FIG. 1 is a flowchart of a prior art association procedure 100 for associating a remote control with a load control device (such as a controllable lamp) using a programming device (such as a smart phone) according to the Zigbee standard. The method may begin at 102. At 104, a user may use an application running on the smart phone to cause the home automation bridge to enter an association mode. At 106, the user may actuate a button on the remote control to bring the remote control into the system (e.g., to associate the remote control with the home automation bridge). At 108, after the remote control is brought into the system, the remote control may wake up from a sleep mode periodically. For example, after the remote control is brought into the system, the remote control may wake up from a sleep mode on a periodic that is less than 8 seconds (e.g., about every 7.5 to 7.68 seconds) to poll the home automation bridge for a group number to use to communicate on the system. At 110, the user may use the application on the smart phone to identify the remote control device to be used in the system and create a relationship between the remote controls and a load control device. The home automation bridge chooses a group number for the selected remote control devices, at 112, upon receiving the identification of the remote control devices from the user selection on the application and sends the group number to the remote control device in response to the next polling request from the remote control device after the identification of the remote control device on the smart phone. The method may end at 114.

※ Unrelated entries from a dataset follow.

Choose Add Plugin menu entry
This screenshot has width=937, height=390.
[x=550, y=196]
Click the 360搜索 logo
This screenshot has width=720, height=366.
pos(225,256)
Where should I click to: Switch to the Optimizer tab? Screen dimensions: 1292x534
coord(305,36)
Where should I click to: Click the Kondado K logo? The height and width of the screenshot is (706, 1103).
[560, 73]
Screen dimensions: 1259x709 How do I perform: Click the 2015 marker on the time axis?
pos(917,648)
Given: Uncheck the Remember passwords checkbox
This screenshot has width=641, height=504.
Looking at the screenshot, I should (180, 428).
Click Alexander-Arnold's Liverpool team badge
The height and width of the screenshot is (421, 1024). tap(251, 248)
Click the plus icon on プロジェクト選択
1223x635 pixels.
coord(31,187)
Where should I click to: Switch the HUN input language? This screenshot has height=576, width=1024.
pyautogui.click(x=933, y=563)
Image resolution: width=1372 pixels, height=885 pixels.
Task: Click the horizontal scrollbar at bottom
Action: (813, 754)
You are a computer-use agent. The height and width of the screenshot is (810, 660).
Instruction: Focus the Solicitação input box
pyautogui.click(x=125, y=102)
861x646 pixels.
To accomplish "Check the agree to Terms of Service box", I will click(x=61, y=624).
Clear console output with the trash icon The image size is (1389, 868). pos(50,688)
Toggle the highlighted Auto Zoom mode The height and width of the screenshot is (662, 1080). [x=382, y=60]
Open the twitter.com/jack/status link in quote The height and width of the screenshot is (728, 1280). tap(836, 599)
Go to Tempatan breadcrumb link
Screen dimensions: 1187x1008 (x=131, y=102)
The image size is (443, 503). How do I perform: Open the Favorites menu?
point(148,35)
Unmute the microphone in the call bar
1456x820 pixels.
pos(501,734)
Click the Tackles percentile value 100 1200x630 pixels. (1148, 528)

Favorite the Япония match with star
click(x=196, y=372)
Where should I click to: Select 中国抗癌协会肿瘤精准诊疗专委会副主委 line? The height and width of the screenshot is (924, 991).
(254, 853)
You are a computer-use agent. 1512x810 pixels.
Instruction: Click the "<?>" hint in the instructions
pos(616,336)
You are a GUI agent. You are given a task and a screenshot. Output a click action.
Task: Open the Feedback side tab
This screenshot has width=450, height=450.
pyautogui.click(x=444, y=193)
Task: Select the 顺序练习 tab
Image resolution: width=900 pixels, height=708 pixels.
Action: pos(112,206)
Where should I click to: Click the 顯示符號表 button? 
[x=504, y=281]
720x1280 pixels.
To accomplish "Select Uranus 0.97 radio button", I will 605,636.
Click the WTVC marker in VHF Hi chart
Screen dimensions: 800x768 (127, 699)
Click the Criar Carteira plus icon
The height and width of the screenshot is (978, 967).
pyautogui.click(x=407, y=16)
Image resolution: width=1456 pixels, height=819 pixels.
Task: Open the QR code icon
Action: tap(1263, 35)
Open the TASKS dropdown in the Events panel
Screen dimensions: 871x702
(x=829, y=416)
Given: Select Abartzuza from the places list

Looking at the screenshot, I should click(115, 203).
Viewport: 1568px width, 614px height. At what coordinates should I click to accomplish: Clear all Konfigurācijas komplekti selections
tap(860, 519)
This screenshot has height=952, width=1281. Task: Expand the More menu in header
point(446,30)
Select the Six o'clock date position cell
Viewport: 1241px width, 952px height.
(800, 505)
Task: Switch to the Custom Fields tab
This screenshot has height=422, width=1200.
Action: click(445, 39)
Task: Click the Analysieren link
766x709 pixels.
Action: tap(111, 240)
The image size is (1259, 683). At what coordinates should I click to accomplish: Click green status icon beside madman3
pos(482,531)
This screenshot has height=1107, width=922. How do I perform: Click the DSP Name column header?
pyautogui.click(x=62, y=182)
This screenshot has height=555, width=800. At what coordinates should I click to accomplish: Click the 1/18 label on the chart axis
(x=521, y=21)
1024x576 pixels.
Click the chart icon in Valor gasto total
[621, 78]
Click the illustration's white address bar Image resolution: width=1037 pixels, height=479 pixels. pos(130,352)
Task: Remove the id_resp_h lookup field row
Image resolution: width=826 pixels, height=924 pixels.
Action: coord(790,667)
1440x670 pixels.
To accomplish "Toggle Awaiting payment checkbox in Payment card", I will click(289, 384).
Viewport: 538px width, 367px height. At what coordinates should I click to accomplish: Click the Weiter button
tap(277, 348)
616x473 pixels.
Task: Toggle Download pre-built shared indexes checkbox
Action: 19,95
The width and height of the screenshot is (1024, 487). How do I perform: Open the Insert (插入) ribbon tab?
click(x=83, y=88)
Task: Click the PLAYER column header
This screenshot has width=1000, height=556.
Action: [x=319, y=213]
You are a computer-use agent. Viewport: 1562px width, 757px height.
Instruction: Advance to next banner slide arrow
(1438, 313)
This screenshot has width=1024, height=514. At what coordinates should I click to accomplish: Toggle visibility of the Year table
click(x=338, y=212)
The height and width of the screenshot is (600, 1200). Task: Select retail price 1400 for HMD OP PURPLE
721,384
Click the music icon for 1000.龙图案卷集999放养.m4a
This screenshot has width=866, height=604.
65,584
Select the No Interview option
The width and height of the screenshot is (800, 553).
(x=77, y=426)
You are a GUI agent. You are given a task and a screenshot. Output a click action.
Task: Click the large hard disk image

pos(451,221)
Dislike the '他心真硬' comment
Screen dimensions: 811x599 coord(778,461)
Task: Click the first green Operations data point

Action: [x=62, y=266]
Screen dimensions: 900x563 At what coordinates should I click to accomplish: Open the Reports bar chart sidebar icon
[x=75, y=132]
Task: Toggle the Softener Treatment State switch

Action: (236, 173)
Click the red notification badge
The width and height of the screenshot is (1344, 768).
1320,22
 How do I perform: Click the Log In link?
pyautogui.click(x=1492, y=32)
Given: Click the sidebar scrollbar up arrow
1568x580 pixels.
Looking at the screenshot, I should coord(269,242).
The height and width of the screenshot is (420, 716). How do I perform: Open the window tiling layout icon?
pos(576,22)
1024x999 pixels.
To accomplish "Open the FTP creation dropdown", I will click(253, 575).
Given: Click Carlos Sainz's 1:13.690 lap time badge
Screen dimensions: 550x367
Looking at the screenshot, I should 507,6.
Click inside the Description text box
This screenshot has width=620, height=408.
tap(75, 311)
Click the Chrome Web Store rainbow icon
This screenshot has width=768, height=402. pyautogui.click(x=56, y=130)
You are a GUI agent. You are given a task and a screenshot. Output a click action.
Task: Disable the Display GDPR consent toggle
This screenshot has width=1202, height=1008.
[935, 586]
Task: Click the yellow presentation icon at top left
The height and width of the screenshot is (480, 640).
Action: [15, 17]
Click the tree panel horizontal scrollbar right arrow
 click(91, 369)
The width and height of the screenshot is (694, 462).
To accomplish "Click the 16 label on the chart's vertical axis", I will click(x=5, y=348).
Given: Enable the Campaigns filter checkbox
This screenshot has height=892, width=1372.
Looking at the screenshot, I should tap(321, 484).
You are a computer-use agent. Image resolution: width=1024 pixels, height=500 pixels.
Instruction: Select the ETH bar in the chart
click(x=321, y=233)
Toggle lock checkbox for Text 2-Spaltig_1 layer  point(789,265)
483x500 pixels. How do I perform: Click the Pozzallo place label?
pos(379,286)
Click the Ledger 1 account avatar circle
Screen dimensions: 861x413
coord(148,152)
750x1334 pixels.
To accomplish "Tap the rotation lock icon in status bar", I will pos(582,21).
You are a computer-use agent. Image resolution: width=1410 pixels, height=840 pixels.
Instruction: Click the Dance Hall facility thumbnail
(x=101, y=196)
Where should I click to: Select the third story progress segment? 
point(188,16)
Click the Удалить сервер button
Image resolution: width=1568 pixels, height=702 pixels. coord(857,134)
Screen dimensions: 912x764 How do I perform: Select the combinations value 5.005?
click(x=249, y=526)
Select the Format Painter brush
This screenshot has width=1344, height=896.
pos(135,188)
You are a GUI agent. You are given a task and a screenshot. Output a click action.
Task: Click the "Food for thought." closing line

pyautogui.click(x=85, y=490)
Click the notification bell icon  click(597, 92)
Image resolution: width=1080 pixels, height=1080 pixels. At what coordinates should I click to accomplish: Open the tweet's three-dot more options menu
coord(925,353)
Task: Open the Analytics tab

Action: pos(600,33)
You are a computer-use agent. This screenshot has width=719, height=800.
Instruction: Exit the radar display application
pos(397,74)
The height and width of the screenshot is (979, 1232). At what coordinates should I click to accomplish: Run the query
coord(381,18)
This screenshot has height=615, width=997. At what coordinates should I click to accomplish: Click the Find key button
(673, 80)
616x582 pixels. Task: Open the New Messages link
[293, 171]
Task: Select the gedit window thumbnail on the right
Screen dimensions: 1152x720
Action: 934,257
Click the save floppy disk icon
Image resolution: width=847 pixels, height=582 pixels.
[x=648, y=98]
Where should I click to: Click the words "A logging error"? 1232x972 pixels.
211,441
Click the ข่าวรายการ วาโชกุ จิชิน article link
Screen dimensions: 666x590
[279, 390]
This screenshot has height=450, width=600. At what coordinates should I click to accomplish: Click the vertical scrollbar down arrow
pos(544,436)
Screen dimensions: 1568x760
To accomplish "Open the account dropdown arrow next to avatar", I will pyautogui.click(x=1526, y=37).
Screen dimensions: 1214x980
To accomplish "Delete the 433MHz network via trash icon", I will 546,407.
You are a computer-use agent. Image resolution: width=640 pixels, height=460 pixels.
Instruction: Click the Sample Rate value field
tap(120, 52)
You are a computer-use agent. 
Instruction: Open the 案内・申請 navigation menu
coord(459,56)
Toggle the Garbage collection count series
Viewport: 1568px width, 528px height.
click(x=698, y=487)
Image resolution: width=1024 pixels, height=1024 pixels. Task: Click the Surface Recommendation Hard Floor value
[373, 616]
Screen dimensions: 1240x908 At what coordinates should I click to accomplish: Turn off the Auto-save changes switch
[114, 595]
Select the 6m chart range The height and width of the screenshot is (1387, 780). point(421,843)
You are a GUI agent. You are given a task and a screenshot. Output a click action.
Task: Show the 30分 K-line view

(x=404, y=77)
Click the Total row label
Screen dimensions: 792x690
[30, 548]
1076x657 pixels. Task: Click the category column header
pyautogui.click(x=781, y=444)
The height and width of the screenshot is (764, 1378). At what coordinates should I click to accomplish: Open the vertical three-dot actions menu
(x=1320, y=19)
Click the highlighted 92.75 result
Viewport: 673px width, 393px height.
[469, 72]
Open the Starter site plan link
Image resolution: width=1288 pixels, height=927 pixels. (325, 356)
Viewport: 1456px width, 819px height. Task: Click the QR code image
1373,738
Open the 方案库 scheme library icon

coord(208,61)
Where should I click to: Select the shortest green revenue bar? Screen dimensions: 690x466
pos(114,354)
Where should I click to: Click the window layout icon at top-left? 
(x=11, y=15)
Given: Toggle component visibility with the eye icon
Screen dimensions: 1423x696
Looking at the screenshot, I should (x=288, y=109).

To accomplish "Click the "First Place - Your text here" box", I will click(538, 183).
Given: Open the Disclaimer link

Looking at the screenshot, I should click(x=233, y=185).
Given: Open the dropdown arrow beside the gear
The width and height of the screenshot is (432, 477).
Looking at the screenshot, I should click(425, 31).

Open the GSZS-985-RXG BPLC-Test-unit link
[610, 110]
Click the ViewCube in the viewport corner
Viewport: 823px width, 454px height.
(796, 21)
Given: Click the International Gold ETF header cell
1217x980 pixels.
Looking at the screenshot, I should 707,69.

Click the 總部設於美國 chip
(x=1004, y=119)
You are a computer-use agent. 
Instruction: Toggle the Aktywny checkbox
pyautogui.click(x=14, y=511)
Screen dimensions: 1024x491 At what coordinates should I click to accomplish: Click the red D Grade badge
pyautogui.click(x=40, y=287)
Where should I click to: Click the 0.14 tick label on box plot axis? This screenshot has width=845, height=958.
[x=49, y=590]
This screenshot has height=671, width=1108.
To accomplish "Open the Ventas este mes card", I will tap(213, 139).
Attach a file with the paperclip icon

Since the remote control is typically a battery-powered device, the remote control may be configured to enter a sleep mode in which its internal RF transceiver is disabled (and thus cannot receive the RF signals) in order to reduce the energy consumption of the battery and increase the lifetime of the battery. Because the remote control device needs to receive the group number from the home automation bridge to communicate in the system, the remote control devices need to wake up periodically to determine if an RF signal is being transmitted by a control device in the system (e.g., the home automation bridge). For example, the remote control may wake up on a periodic that is less than 8 seconds (e.g., about every 7.5 to 7.68 seconds) to see if an RF signal is being transmitted. However, waking up at that rate may not provide an acceptable lifetime for the battery. For example, the life of the battery may be less than one year if the remote control wakes up on a periodic that is less than 8 seconds (e.g., about every 7.5 to 7.68 seconds) to poll for a group number. As the home automation bridge is waiting for the application on the smart phone to identify the remote control device before generating a group number for the remote control device, the remote control device has to continue to poll for the group number for periods of time that decrease the battery life of the remote control device. Additionally, when there are multiple remote control devices polling for the group number at such a frequent interval, the polling requests may cause interference with one another or other RF communications on the network, which may cause delays in network communications, responses to polling requests, and other network inefficiencies. Thus, there exists a need for a battery power efficient and network communication efficient method of using a programming device to associate a remote control with a load control device that communicates according to the Zigbee protocol.